───── Given data ─────

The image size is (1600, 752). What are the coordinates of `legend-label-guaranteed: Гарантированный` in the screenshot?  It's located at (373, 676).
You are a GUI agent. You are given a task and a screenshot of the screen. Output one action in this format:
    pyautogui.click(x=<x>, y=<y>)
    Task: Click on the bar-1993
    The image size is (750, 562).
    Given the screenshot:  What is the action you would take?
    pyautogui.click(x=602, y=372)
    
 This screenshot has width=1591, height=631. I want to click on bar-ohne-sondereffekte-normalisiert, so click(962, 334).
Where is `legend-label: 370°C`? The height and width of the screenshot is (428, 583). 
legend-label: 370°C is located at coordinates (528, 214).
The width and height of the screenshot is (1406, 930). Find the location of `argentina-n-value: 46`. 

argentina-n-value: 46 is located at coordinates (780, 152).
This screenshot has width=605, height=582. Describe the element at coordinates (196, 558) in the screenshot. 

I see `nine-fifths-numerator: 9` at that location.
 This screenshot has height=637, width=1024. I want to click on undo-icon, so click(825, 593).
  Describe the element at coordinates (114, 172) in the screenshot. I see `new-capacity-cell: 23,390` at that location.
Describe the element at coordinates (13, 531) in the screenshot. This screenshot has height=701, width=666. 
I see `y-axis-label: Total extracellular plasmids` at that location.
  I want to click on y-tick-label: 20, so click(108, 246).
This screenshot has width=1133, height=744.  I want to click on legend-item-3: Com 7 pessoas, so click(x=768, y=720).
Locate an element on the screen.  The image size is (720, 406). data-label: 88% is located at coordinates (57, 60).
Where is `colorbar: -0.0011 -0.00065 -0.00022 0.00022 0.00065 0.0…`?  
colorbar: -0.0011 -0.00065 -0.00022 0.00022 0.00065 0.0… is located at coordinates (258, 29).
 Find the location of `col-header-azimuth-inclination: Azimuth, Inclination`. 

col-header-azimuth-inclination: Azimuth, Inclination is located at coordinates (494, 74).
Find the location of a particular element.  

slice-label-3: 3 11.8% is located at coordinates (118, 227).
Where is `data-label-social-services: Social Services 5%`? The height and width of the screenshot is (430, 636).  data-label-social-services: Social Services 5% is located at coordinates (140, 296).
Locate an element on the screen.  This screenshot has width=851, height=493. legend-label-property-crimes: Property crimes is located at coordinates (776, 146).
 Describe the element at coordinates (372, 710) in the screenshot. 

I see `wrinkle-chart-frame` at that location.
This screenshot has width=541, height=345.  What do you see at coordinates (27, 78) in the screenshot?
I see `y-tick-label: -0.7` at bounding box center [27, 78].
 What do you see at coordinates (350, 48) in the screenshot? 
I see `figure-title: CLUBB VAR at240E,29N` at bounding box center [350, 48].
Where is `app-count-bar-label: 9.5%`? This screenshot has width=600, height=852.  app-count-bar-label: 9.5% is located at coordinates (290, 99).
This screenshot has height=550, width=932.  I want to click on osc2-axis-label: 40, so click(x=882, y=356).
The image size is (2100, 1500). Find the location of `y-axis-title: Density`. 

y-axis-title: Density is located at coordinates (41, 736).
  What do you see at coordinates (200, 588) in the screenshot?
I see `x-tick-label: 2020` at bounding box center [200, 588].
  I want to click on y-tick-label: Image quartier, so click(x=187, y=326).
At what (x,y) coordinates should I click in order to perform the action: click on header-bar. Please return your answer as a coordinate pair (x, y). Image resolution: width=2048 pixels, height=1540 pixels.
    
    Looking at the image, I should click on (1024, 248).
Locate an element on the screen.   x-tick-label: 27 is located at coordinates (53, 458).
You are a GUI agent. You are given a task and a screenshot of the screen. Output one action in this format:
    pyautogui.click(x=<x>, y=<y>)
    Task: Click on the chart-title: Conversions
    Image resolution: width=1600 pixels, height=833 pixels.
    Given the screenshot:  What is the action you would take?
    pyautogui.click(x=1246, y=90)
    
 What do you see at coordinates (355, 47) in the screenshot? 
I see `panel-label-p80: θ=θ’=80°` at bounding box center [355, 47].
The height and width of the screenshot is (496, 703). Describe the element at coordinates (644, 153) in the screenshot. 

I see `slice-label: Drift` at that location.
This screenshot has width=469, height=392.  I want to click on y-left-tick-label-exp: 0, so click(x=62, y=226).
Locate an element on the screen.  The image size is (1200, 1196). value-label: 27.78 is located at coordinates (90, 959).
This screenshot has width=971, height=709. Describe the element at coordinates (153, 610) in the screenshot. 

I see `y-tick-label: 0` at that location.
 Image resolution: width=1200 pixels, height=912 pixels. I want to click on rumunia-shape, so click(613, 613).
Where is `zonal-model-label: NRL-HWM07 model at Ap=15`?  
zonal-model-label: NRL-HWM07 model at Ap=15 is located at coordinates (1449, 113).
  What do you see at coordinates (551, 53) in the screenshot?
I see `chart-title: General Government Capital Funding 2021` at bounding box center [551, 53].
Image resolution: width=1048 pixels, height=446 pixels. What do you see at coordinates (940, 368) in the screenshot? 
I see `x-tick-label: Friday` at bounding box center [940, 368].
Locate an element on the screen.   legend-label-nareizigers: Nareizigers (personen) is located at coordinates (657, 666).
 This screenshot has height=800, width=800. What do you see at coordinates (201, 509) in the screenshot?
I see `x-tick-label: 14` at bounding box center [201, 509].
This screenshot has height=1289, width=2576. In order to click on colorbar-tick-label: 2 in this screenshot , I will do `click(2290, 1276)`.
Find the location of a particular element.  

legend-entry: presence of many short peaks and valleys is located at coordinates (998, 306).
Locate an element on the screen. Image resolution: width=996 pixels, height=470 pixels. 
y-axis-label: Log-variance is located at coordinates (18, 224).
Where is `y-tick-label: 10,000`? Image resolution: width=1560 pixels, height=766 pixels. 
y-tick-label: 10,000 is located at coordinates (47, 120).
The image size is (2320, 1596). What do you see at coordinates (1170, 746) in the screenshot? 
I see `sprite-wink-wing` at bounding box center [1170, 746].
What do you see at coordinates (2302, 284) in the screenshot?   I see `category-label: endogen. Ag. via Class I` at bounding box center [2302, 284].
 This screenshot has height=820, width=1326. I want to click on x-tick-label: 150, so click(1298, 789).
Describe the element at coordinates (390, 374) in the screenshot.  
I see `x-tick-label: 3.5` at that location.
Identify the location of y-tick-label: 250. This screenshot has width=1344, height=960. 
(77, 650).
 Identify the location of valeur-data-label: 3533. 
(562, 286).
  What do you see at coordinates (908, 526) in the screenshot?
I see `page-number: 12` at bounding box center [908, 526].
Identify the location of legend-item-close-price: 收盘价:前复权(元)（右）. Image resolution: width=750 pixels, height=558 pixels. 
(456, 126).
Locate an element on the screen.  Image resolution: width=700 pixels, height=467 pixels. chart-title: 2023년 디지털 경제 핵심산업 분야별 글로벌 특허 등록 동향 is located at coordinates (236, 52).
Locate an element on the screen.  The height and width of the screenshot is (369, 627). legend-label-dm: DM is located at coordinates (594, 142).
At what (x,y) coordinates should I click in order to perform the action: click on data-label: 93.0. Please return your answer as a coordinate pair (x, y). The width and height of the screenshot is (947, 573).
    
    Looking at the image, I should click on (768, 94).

─────

__Activity__
Output the lines from the start of the items through the line containing "Describe the element at coordinates (114, 172)" as a Markdown table with the columns "Row" and "Line", skipping blank lines.

__Response area__
| Row | Line |
|---|---|
| 1 | The image size is (1600, 752). What are the coordinates of `legend-label-guaranteed: Гарантированный` in the screenshot?  It's located at (373, 676). |
| 2 | You are a GUI agent. You are given a task and a screenshot of the screen. Output one action in this format: |
| 3 |     pyautogui.click(x=<x>, y=<y>) |
| 4 |     Task: Click on the bar-1993 |
| 5 |     The image size is (750, 562). |
| 6 |     Given the screenshot:  What is the action you would take? |
| 7 |     pyautogui.click(x=602, y=372) |
| 8 |  This screenshot has width=1591, height=631. I want to click on bar-ohne-sondereffekte-normalisiert, so click(962, 334). |
| 9 | Where is `legend-label: 370°C`? The height and width of the screenshot is (428, 583).  |
| 10 | legend-label: 370°C is located at coordinates (528, 214). |
| 11 | The width and height of the screenshot is (1406, 930). Find the location of `argentina-n-value: 46`.  |
| 12 | argentina-n-value: 46 is located at coordinates (780, 152). |
| 13 | This screenshot has width=605, height=582. Describe the element at coordinates (196, 558) in the screenshot.  |
| 14 | I see `nine-fifths-numerator: 9` at that location. |
| 15 |  This screenshot has height=637, width=1024. I want to click on undo-icon, so click(825, 593). |
| 16 |   Describe the element at coordinates (114, 172) in the screenshot. I see `new-capacity-cell: 23,390` at that location. |